Fibroblasts are the major cell population in the connective tissue of most organs, where they are essential for their structural integrity. They are best known for their role in remodelling the extracellular matrix, however more recently they have been recognised as a functionally highly diverse cell population that constantly responds and adapts to their environment. Biological memory is the process of a sustained altered cellular state and functions in response to a transient or persistent environmental stimulus. While it is well established that fibroblasts retain a memory of their anatomical location, how other environmental stimuli influence fibroblast behaviour and function is less clear. The ability of fibroblasts to respond and memorise different environmental stimuli is essential for tissue development and homeostasis and may become dysregulated in chronic disease conditions such as fibrosis and cancer. Here we summarise the four emerging key areas of fibroblast adaptation: positional, mechanical, inflammatory, and metabolic memory and highlight the underlying mechanisms and their implications in tissue homeostasis and disease.

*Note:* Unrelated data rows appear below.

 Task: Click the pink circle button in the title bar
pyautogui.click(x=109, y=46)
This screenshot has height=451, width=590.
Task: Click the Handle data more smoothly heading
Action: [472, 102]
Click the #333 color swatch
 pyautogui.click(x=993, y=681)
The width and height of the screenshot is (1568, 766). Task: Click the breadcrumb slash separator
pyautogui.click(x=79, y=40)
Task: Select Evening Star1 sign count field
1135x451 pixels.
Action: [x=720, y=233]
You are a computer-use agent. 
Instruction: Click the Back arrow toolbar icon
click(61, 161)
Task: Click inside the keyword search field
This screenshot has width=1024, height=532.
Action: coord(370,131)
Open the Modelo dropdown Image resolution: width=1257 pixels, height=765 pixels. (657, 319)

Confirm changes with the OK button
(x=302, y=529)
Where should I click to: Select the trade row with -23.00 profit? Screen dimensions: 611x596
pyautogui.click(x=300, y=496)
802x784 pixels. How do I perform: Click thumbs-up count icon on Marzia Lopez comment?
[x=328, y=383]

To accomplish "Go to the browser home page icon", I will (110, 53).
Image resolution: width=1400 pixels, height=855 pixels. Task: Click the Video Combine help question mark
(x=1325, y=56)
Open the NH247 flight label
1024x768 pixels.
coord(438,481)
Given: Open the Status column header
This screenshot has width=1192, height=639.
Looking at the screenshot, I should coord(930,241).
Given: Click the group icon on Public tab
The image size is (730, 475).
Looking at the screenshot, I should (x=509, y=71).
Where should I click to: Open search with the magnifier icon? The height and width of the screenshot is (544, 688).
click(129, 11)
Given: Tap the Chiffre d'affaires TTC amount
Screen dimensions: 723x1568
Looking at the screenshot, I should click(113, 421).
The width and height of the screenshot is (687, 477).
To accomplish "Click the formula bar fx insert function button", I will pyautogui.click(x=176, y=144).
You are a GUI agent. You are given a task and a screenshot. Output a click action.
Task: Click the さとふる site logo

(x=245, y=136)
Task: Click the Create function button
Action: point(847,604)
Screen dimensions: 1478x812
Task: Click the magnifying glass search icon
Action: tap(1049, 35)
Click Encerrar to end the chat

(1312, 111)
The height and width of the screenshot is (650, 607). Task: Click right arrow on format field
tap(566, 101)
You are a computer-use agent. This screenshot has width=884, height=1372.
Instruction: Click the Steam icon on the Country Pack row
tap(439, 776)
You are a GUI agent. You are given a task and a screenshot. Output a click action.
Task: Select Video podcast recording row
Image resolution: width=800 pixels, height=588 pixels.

Keywords: biological memory; cancer; cell fate; epigenetic modification; fibroblasts; fibrosis; inflammation; mechanical stress; metabolism; positional identity; wound healing.

Figure 1

Mechanisms of biological memory: memory in cells is maintained on several levels, including direct modifications to DNA, changes to histone proteins to alter DNA accessibility, sustained expression of DNA binding factors and nuclear components, increased abundance or activity of cytoplasmic components, such as miRNAs, metabolites and signalling molecules, and through cell surface receptors sensing autocrine and paracrine signals and direct cell-cell and cell-ECM contacts. TF, transcription factor.

Figure 2

Types of fibroblast memory: (a) positional memory is established during development and is largely driven by Hox gene expression. The expression of region specific Hox genes is maintained by autoregulatory loops, modifications to DNA and histones and by ncRNA inhibiting expression of specific Hox genes; (b) mechanical memory: fibroblasts are linked to the external mechanical environment of the ECM by integrins and other adhesion receptors. Mechanical strain transmitted via the cytoskeleton can directly influence chromatin accessibility and gene transcription. Beside chromatin modifications, mechanical memory is maintained through expression of miRNAs (e.g., miR-21), sustained TF activity such as NFκB and YAP/TAZ, and positive feedback loops such as contraction induced release of latent TGF-β from the ECM; (c) inflammatory memory: fibroblasts sense the inflammatory state through pattern recognition and cytokine receptors. Memory is maintained through modifications to DNA and histones, sustained TF and signalling pathway activity, such as the JAK/STAT pathway, and possibly through miRNAs; (d) metabolic memory in fibroblasts is maintained by modifications to DNA and histones, sustained TF activity, an autocrine TGF-β feedback loop and positive feedback involving altered mitochondrial signalling and cellular metabolite levels.